*** Entries provided ***
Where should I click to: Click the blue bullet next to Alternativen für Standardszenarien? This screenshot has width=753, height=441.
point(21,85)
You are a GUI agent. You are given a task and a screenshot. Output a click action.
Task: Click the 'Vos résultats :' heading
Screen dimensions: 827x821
*** End of Entries provided ***
Everything from the line with "Task: Click the 'Vos résultats :' heading" to the end of the listing, and only that, is to be set down exactly, line by line.

> _Exercise response_:
Task: Click the 'Vos résultats :' heading
Screen dimensions: 827x821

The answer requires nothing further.